In the SATURN-HIV trial, 10 mg of daily rosuvastatin led to early and sustained reductions in several biomarkers of immune activation such as soluble CD14 (a marker of monocyte activation), proportion of non-classical “patrolling” monocytes expressing tissue factor, and cell-surface markers of T-cell activation and exhaustion; yet the effect on circulating inflammatory cytokines and acute phase reactants was less consistent.Citation37,38 We hypothesized that adverse effects on CoQ10 or the CoQ10/LDL ratio may underlie the blunted statin effect on these markers of inflammation, relative to cellular markers of immune activation. Although we did observe an inverse relationship between changes in CoQ10/LDL and changes in IL-6 and hs-CRP in initial analyses, this was driven primarily by a small number of outliers. When these outliers were excluded, there was no evidence of any relationship. It is unknown whether co-supplementation with oral CoQ10 in an HIV-infected population might augment the anti-inflammatory effect of statin therapy; however, our results suggest that the effect is likely to be very small.

The incidence of myalgias over 24 weeks in the statin group was 5.6%. This rate of myalgia symptoms is comparable to other rosuvastatin trials such as JUPITER or CORONA.Citation23,44 There was no relationship between baseline CoQ10 and odds of developing muscle symptoms, although there was a borderline statistically significant association with changes in CoQ10 level over 24 weeks. Because of a small number of myalgia events, our study had limited power to detect a significant relationship.

CoQ10 levels and CoQ10/LDL were both inversely associated with carotid distensibility at baseline, but there were no other significant relationships with measures of subclinical vascular disease. The clinical significance of the relationship with carotid stiffness is unclear but should be investigated in future studies.

A major strength of our study is the randomized clinical trial design and extensive phenotyping of study participants in terms of inflammation, immune activation, and subclinical vascular disease. Although SATURN-HIV is the largest placebo-controlled trial of statin therapy conducted in treated HIV infection to date, we may have lacked power to detect clinically significant relationships between CoQ10 and myalgia symptoms. The majority of our population had suppressed HIV-1 viremia on ART and was predominately African American and male, which may affect the generalizability of our results.

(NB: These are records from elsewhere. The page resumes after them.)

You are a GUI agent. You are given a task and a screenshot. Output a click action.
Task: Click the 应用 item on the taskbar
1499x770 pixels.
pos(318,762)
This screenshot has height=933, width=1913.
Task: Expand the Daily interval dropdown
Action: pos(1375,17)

In conclusion, 24 weeks of rosuvastatin 10 mg daily reduces CoQ10 concentrations but modestly raises CoQ10/LDL ratio in a population of HIV-infected subjects on ART. In this study, changes in CoQ10 and CoQ10/LDL ratio on statin are not associated with changes in inflammation or immune activation. The relationships between CoQ10, statins, and inflammation could be further explored in larger clinical studies of patients with treated HIV infection or other chronic inflammatory conditions.

Abbreviations

CoQ10 – Coenzyme Q10, HIV – Human immunodeficiency virus, LDL – Low-density lipoprotein, TNF-α – Tumor necrosis factor-α, IL-6 – Interleukin-6, hs-CRP – High-sensitivity C-reactive protein, ART – Antiretroviral therapy, CCA-IMT – Common carotid artery intima-media thickness, FMD – flow-mediated dilation, VTI – Hyperemic velocity time integral.

Funding

This work was supported by the National Institutes of Health [grant number R01 NR012642], [grant number K23 HL123341]; Center for AIDS Research, CWRU [grant number P30 AI36219]; Case Western Reserve University, CTSC [grant number UL1 TR000439].

Disclosure statement

No potential conflict of interest was reported by the authors.

Notes on contributors

JT.M is a PGY-2 Internal Medicine Resident. CT.L is an assistant professor of Medicine. AM is a Registered Dietitian. YJ has completed his Ph.D. in Biostatistics and Epidemiology. SM.D is a professor of Community Dentistry (secondary appointment).Profesor Plenario (adjunct appointment) Departamento de Investigacion, Universidad de Belgrano. Buenos Aires, Argentina. GA.M, an endowed Chair is a professor of Pediatrics and Medicine.